> [Task]
Retype the rows word for word, starting at the line containing "The height and width of the screenshot is (822, 1456)." and ending at the last of the rows.

════

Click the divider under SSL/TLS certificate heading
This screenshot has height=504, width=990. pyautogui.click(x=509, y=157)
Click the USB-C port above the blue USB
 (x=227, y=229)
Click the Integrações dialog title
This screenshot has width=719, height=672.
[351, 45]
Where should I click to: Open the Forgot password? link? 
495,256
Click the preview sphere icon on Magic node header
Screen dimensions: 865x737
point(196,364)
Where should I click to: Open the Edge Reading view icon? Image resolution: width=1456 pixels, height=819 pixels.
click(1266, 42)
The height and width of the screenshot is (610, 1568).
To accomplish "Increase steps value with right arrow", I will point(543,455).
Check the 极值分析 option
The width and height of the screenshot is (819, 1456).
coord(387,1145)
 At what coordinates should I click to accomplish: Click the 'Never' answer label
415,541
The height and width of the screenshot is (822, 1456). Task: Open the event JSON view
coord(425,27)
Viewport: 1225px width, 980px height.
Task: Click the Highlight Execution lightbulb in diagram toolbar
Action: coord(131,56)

════

> [Full response]
The height and width of the screenshot is (822, 1456). Task: Open the event JSON view
coord(425,27)
Viewport: 1225px width, 980px height.
Task: Click the Highlight Execution lightbulb in diagram toolbar
Action: coord(131,56)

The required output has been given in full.